Stored items:
Start of Block

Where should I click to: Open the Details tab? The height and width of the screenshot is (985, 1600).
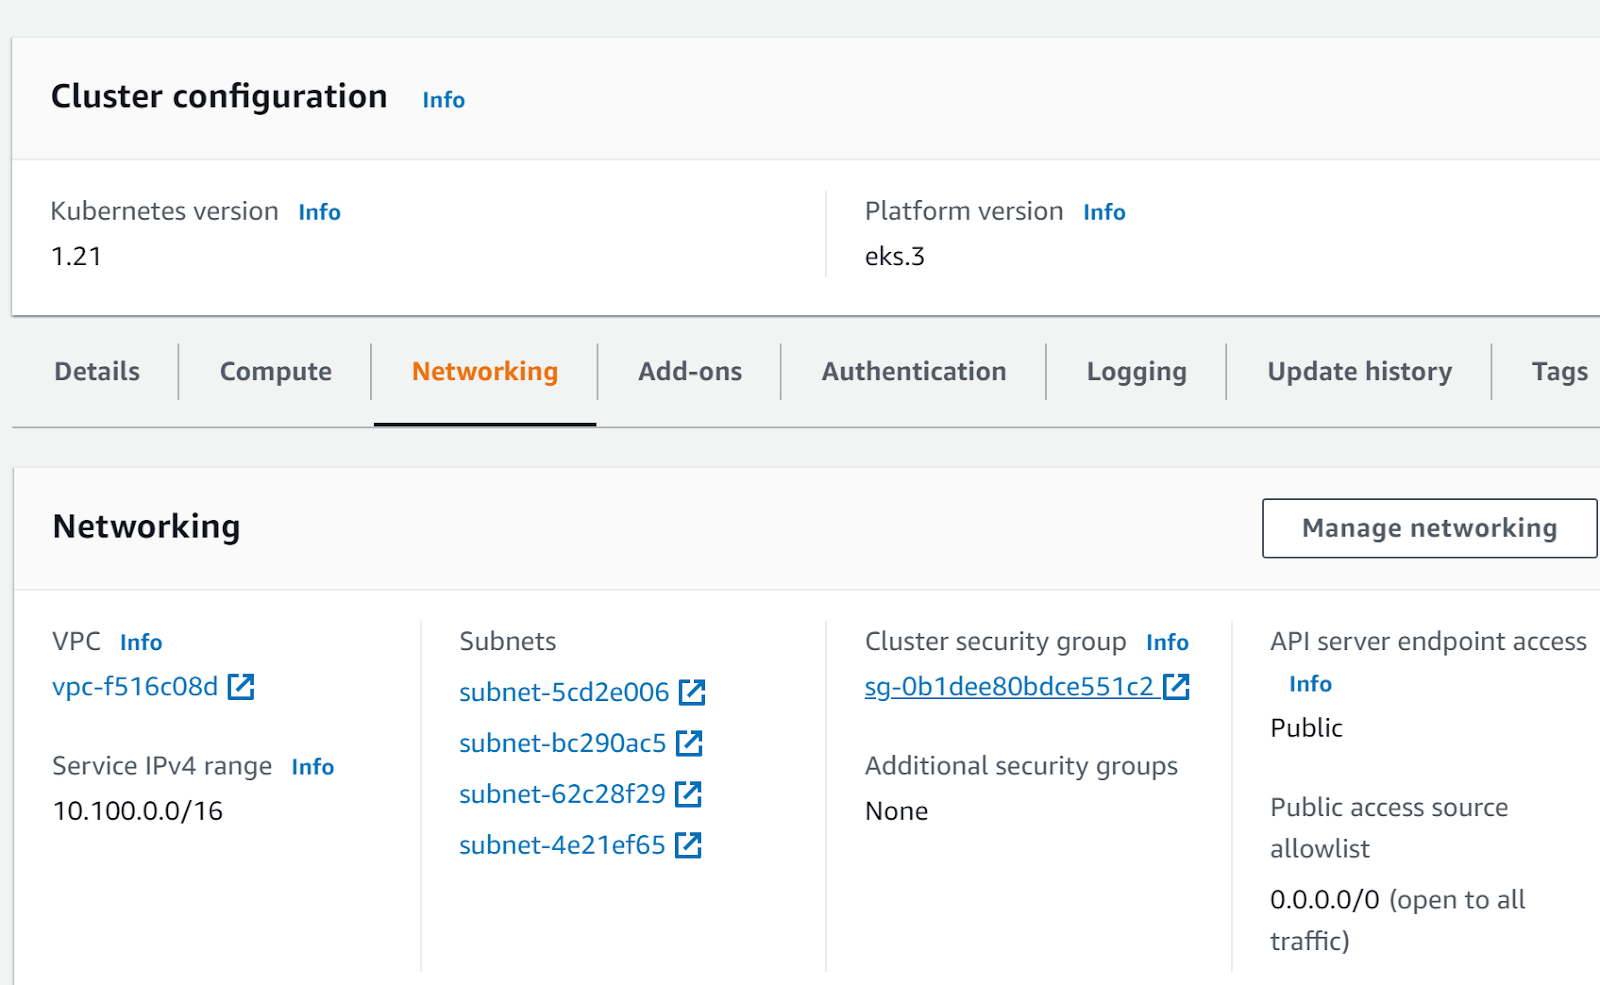97,372
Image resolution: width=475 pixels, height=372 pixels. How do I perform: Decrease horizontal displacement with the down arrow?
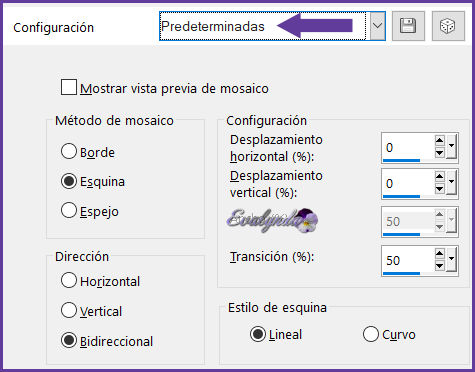tap(440, 153)
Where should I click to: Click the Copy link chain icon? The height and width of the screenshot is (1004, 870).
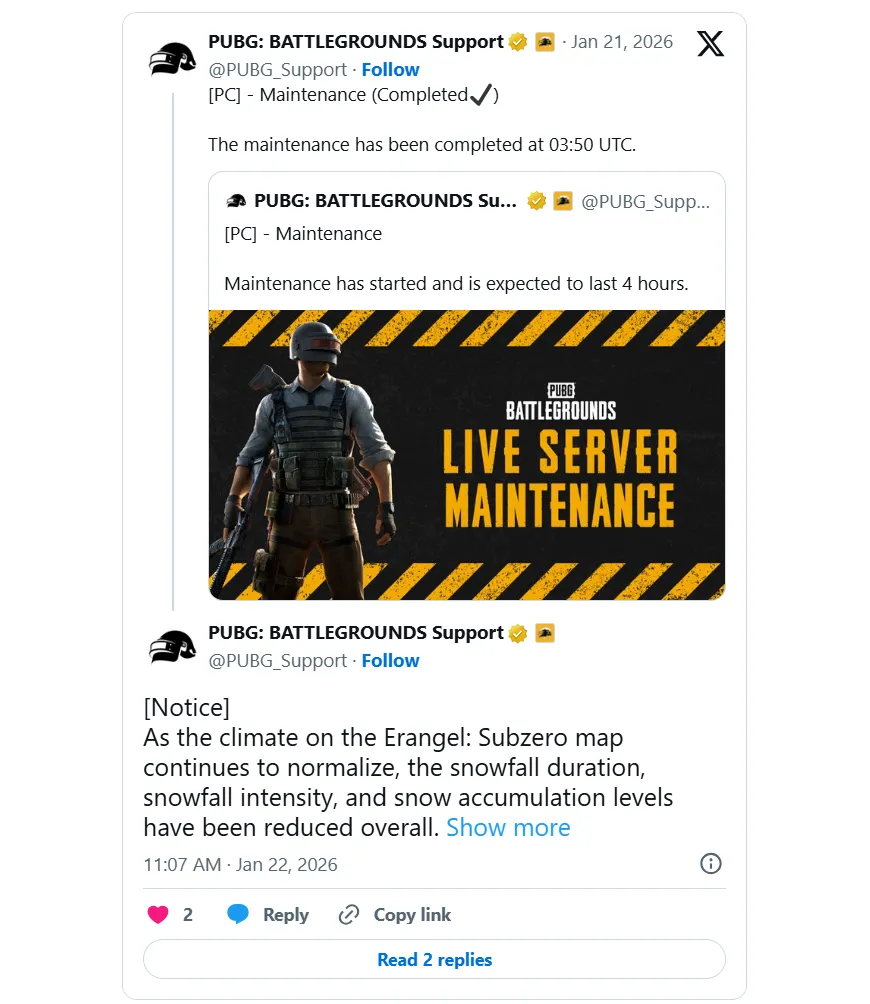tap(347, 914)
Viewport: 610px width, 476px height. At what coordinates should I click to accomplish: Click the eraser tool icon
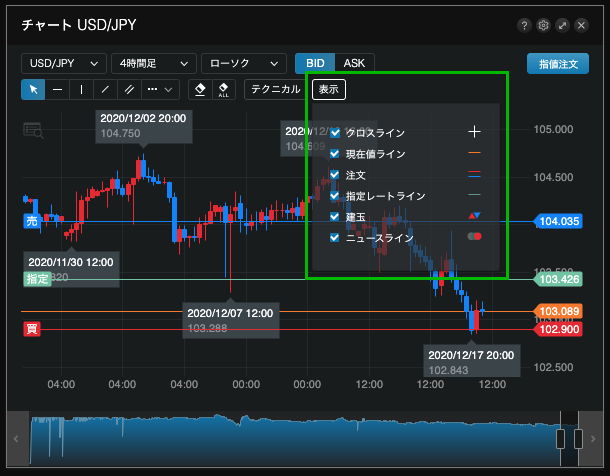200,89
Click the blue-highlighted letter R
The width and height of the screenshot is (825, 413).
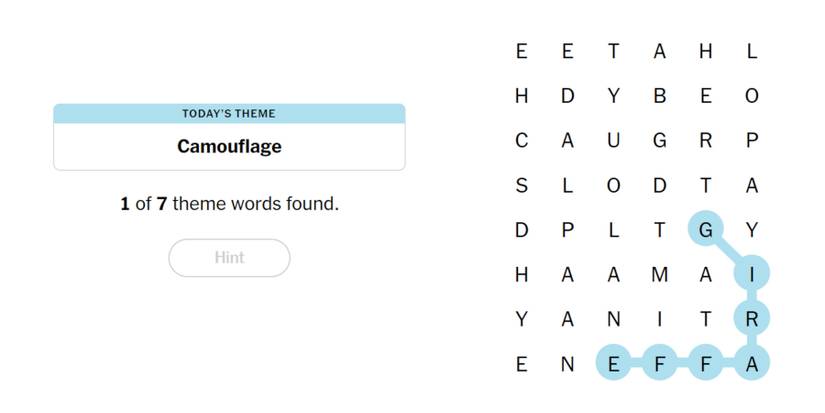[751, 320]
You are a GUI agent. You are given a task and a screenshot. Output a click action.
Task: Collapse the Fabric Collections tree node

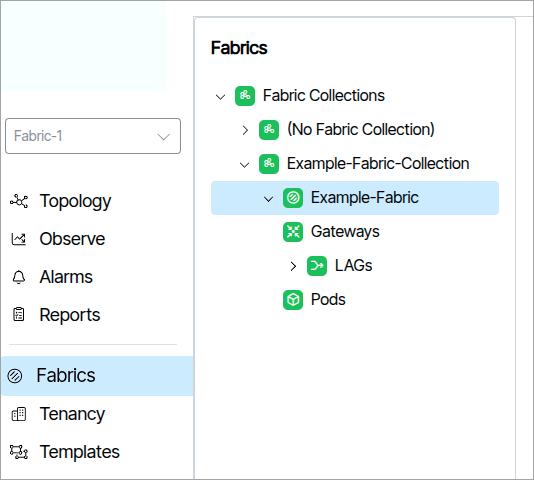pyautogui.click(x=221, y=97)
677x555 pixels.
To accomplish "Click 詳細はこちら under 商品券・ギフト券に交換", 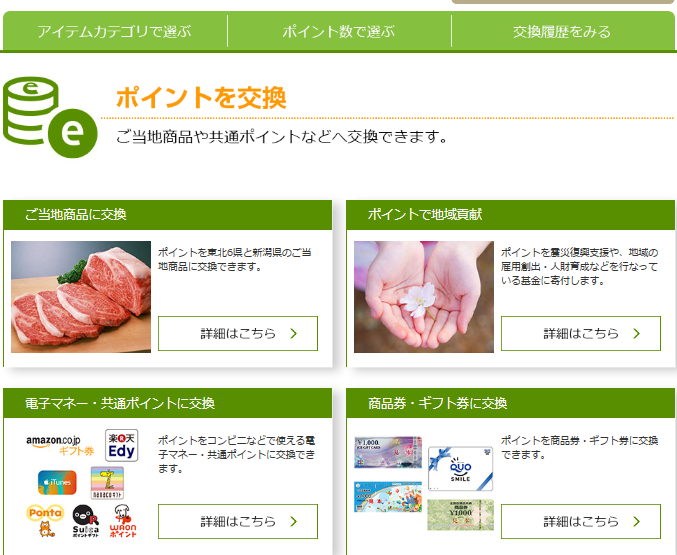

End of Block

[WHAT IS BEING ASKED] Find the line that contains "Task: Collapse the", then write out that line and each one after it, exactly and with nothing else, through the end of the entries above, without the pictures.

[RESPONSE TO THE EXERCISE]
Task: Collapse the Fabric Collections tree node

pyautogui.click(x=221, y=97)
677x555 pixels.
To accomplish "Click 詳細はこちら under 商品券・ギフト券に交換", 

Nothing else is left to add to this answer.